Power distribution network
In the TPCN, the power distribution network nodes are spatially coupled with the transportation network nodes, necessitating the establishment of a distribution network model that aligns with the transportation network. For the modeling of the power distribution network, it is primarily divided into two components: the network topology model and power flow calculations. Let the set of network nodes be \({N_p}\), the set of branches be \({M_p}\), and the matrix of branch electrical parameters be \({\varphi _p}\). Together, these components form the network \({G_p}=\left( {{N_p},{E_p},{\varphi _p}} \right)\). The network topology can be expressed as follows:
$$\left\{ \begin{gathered} {G_p}=\left( {{N_p},{E_p},{\varphi _p}} \right) \hfill \\ {N_p}=\left\{ {{n_{pi}}\left| {i=1,2, \cdots ,{n_{pg}}} \right.} \right\} \hfill \\ {M_p}=\left\{ {\left( {{n_{pi}},{n_{pj}}} \right)\left| {{n_{pi}},{n_{pj}} \in {N_p}} \right.} \right\} \hfill \\ {\varphi _p}=\left\{ {\left( {{r_i},{x_i},{c_i},P_{i}^{m}} \right)\left| {\left( {{n_{pi}},{n_{pj}}} \right) \in {M_p}} \right.} \right\} \hfill \\ \end{gathered} \right.$$
(24)
Where, \({n_{pg}}\) is the number of nodes, and the parameters in the branch parameter matrix \({\varphi _p}\) represent the resistance \({r_i}\), reactance \({x_i}\), conductance \({c_i}\), and line power flow \(P_{i}^{m}\), respectively.

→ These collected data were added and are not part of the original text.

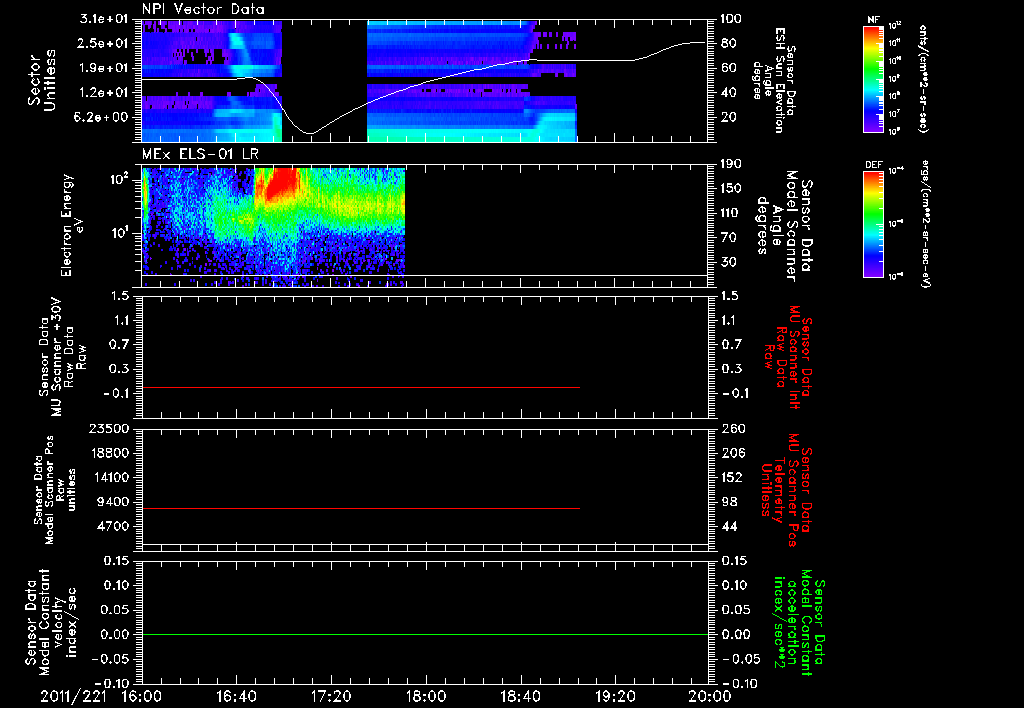Select the red MU Scanner +30V trace line

(360, 387)
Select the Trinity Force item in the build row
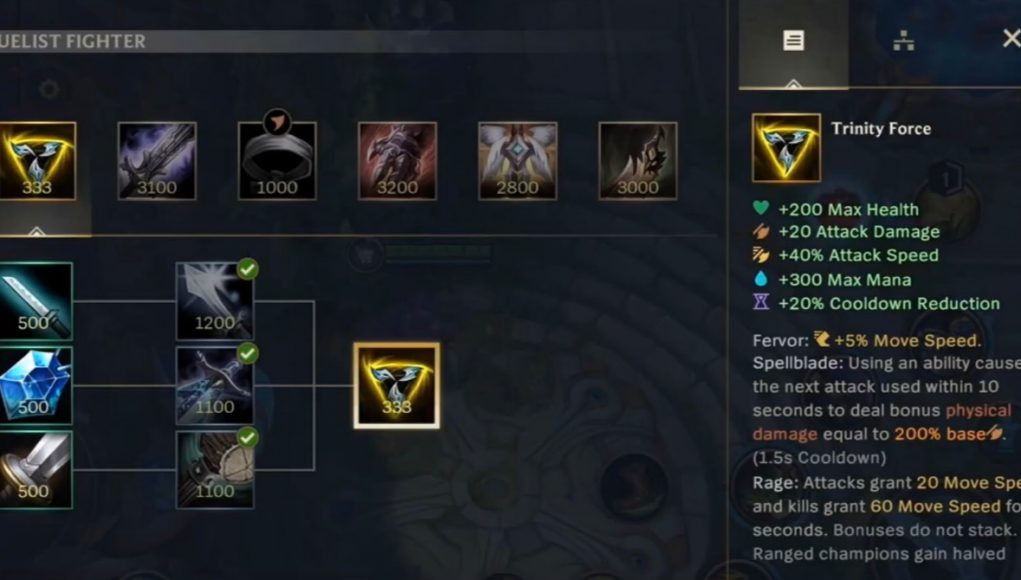Viewport: 1021px width, 580px height. pyautogui.click(x=37, y=161)
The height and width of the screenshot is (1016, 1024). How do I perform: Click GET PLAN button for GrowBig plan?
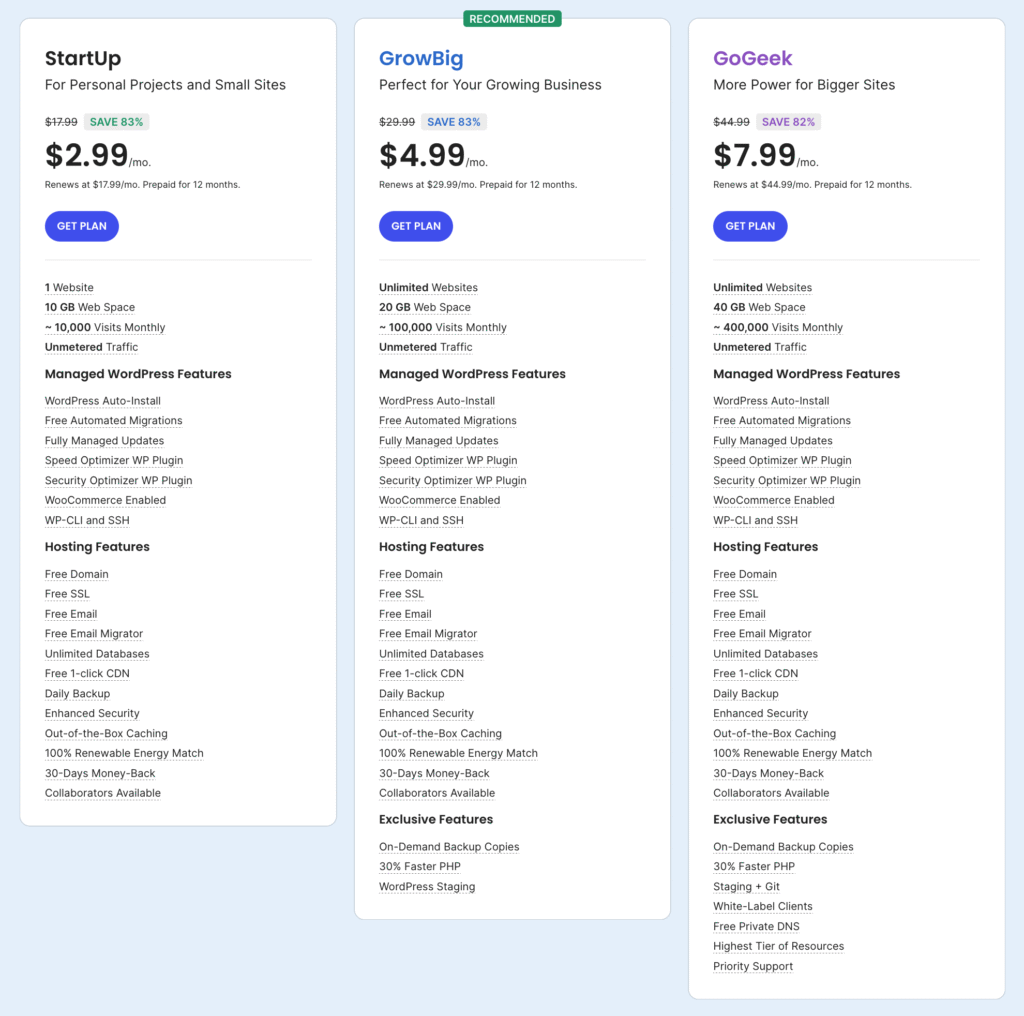(x=416, y=226)
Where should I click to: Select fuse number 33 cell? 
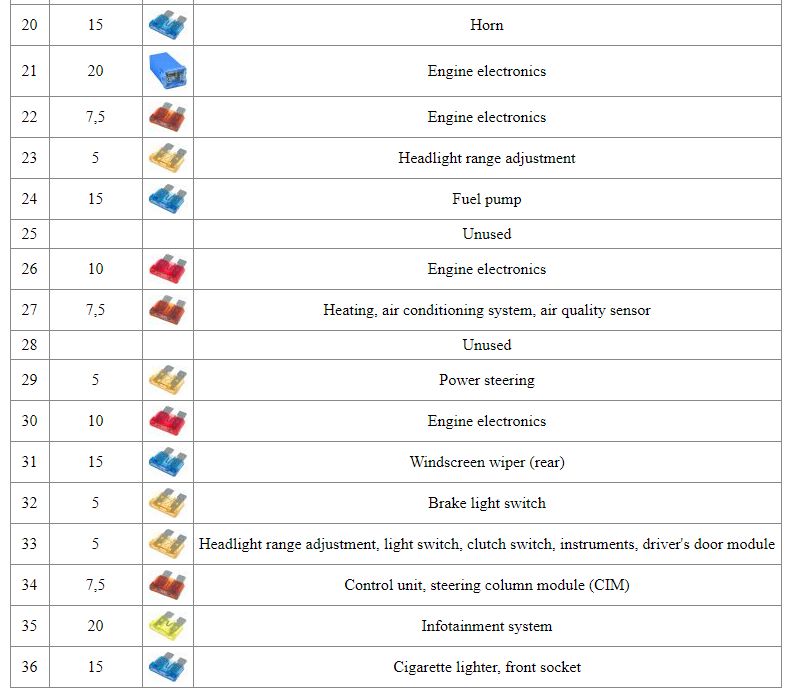[30, 544]
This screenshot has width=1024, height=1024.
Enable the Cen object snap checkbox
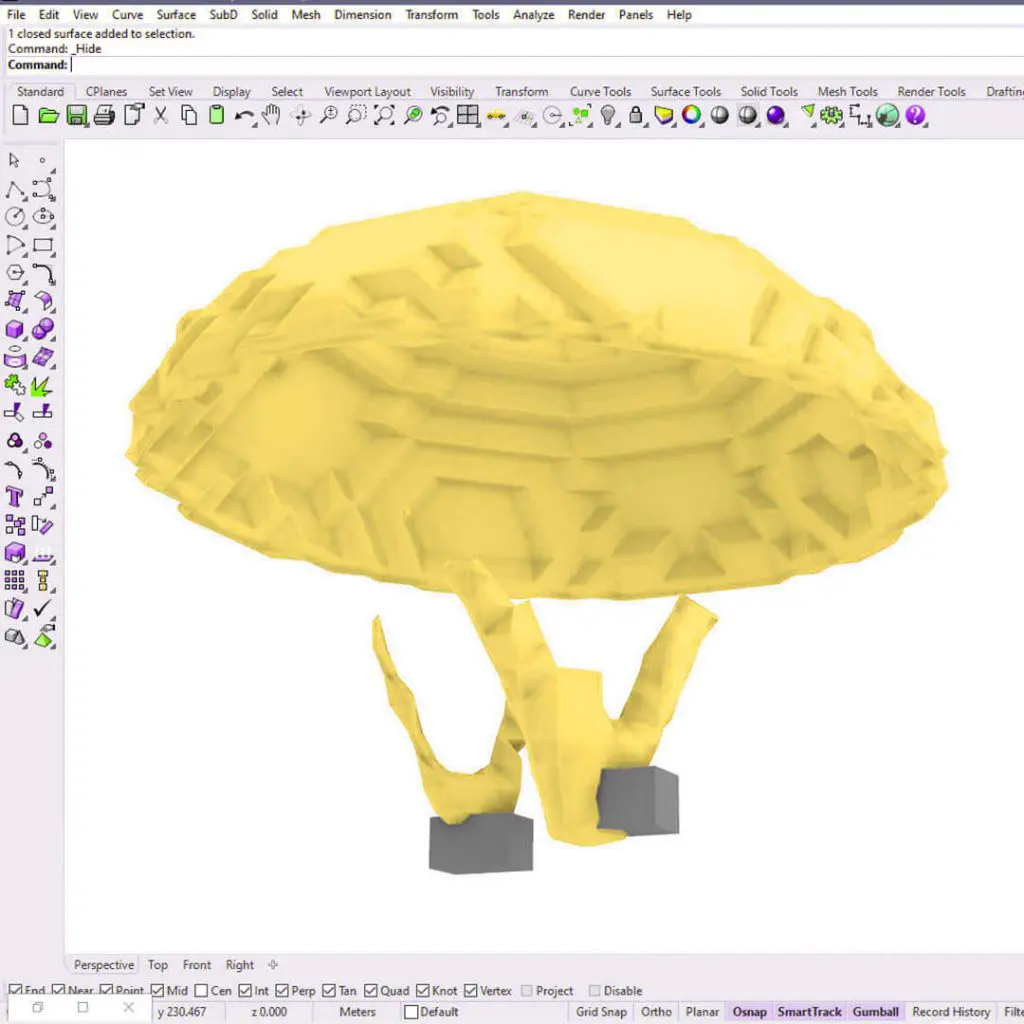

Power flow calculation is a fundamental method for analyzing steady-state power system operation. It involves calculating the nodal voltages and power distributions based on the given nodal line parameters to estimate the system’s operating state. For each node in the network, the nodal voltage value is determined using the nodal power equation in the power system’s power flow calculation:
$$\left\{ \begin{gathered} {P_i}={V_i}\sum\limits_{k} {\left( {{G_{ik}}{V_k}\cos \left( {{\delta _i} – {\delta _k}} \right)+{B_{ik}}{V_k}\sin \left( {{\delta _i} – {\delta _k}} \right)} \right)} \hfill \\ {Q_i}={V_i}\sum\limits_{k} {\left( {{G_{ik}}{V_k}\sin \left( {{\delta _i} – {\delta _k}} \right) – {B_{ik}}{V_k}\sin \left( {{\delta _i} – {\delta _k}} \right)} \right)} \hfill \\ \end{gathered} \right.$$
(25)
Where, \({P_i}\) and \({Q_i}\) are the injected active power and injected reactive power at node i, respectively; \({V_i}\) and \({V_k}\) are the voltage magnitudes at node i and node k, respectively; \({\delta _i}\) and \({\delta _k}\) are the phase angles of node i and node k, respectively; \({G_{ik}}\) and \({B_{ik}}\) are the conductance and the susceptance between node i and node k.
The solution to Eq. (25) can be obtained through iterative computation using the Newton-Raphson iteration method. The results from the power flow calculation can be used to assess the voltage stability of the electrical system.
Finally, the charging load demand generated by EVs on the transportation network, as partially obtained in Sect. 2.1 to 2.3, is mapped to the corresponding nodes within the distribution network based on the established correspondence. These loads are then aggregated to determine the total charging load at each node of the distribution network, as illustrated in Eq. (26):
$${P_d}\left( t \right)=\sum\limits_{{i=1}}^{m} {\left[ {{P_d}\left( t \right)+{P_{di}}(t)} \right]}$$
(26)
Where, \({P_g}\left( t \right)\) represents the total charging load demand at node d at time t for EVs under uncoordinated charging, \({P_d}\left( t \right)\) denotes the base load demand at node d at time t, and \({P_{di}}(t)\) is the charging load demand generated by the ith EV at this node at time.